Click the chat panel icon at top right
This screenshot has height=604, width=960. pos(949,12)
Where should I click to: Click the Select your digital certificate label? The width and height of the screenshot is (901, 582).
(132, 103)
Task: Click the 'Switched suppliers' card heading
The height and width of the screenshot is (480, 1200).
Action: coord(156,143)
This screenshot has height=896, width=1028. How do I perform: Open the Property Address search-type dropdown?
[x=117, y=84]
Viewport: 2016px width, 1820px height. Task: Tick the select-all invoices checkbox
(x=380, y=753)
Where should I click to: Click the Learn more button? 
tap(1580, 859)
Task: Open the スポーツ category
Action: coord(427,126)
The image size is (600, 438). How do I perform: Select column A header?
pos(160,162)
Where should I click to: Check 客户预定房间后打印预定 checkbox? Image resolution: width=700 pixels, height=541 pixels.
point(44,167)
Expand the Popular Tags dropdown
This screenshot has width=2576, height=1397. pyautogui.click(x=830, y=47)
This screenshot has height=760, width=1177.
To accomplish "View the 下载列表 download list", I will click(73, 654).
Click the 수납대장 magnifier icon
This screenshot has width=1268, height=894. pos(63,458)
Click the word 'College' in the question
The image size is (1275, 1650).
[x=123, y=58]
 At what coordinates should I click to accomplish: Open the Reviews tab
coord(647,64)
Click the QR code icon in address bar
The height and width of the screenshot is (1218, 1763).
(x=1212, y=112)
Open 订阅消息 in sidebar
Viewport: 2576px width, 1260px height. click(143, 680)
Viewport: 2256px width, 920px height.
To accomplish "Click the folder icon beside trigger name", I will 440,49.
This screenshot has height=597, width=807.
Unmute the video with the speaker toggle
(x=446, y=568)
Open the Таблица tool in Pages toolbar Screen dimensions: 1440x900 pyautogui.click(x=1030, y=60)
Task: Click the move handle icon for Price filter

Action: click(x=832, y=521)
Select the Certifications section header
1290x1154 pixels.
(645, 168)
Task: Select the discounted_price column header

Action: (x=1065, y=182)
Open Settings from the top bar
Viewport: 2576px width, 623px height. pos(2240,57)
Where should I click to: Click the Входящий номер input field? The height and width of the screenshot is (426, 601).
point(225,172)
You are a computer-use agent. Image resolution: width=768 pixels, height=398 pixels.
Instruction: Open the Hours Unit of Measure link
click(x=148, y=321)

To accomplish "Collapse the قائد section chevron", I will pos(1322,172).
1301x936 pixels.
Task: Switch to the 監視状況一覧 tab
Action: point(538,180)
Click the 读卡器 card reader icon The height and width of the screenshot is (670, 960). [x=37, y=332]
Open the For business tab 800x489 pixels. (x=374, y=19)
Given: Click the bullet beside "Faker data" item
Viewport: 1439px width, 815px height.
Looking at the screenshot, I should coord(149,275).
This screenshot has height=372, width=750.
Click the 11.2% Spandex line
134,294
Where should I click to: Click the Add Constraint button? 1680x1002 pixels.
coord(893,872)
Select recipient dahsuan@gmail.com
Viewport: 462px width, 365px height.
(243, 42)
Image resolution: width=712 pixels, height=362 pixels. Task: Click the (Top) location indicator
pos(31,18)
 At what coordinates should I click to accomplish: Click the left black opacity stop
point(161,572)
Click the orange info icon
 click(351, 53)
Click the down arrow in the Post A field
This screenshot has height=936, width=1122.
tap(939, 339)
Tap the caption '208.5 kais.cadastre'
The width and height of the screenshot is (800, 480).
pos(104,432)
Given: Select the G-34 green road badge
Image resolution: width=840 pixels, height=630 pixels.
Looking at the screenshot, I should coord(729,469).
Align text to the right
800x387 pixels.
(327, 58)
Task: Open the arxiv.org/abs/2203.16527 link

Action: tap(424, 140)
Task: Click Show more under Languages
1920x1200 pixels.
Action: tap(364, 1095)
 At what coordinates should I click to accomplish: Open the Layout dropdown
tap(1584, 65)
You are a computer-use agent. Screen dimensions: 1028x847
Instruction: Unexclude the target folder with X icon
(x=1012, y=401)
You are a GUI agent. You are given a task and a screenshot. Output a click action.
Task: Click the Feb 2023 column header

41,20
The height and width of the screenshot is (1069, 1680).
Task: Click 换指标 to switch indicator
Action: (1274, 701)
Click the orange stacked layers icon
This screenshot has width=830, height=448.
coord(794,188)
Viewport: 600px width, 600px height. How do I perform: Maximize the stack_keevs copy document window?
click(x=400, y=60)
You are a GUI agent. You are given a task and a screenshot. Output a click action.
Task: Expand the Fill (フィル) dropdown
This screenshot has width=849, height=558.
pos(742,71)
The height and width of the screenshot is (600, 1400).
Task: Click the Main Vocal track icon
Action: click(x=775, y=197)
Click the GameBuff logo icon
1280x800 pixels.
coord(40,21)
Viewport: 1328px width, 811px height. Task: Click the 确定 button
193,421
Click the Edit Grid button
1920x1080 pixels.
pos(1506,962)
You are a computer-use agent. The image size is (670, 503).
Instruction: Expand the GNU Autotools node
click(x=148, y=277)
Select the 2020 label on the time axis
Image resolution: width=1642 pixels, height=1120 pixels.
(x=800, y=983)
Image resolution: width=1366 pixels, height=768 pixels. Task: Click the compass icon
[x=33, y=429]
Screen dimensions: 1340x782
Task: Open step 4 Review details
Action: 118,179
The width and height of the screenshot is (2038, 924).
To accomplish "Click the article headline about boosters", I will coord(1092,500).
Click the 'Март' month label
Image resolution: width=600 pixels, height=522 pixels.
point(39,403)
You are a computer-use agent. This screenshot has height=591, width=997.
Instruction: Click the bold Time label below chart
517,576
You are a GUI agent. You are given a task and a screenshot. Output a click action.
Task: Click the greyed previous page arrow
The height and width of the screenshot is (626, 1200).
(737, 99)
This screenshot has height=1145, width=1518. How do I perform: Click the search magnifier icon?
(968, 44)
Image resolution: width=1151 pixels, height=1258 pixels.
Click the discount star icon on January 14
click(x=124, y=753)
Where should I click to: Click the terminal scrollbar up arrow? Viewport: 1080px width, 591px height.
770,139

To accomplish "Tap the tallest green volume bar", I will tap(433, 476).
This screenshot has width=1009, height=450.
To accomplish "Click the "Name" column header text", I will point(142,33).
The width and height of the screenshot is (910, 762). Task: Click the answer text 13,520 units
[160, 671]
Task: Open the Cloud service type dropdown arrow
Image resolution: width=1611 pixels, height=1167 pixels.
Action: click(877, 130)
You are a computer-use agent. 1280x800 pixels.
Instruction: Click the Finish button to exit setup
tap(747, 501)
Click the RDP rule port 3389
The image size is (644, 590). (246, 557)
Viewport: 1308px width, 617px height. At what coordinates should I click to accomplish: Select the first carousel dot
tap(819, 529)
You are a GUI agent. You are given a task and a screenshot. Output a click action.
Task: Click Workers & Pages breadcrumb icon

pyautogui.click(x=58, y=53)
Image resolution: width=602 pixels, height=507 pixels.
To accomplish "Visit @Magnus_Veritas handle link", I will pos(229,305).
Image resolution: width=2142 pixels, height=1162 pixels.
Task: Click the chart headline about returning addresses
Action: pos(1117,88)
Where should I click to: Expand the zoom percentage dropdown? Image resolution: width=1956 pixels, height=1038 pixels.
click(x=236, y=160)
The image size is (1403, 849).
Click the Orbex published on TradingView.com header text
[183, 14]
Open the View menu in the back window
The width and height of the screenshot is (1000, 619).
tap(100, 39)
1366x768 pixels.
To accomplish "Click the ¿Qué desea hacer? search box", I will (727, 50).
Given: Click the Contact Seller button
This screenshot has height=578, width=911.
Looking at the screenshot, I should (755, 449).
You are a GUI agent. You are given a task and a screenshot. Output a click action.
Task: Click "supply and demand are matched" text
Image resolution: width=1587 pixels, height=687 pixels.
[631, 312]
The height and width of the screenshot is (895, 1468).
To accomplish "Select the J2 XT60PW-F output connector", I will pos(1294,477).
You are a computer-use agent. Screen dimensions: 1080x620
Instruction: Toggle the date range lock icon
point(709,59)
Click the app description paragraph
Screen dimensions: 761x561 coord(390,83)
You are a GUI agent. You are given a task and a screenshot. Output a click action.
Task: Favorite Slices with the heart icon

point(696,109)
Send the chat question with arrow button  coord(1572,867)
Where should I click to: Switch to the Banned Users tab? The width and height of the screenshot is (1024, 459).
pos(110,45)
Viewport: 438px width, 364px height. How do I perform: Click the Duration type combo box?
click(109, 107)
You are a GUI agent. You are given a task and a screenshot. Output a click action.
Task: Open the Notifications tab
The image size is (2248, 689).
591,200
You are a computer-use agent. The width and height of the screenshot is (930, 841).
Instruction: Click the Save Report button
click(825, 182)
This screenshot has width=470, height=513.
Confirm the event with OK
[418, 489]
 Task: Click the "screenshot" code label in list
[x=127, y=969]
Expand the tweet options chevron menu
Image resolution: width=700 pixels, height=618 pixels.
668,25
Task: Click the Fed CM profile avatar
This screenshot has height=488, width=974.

====

**REQUEST**
Please locate every line in the rows above that contains the string "handle", matching case exactly, and copy each of those lines in full.

**WRITTEN SOLUTION**
Task: Click the move handle icon for Price filter
To accomplish "Visit @Magnus_Veritas handle link", I will pos(229,305).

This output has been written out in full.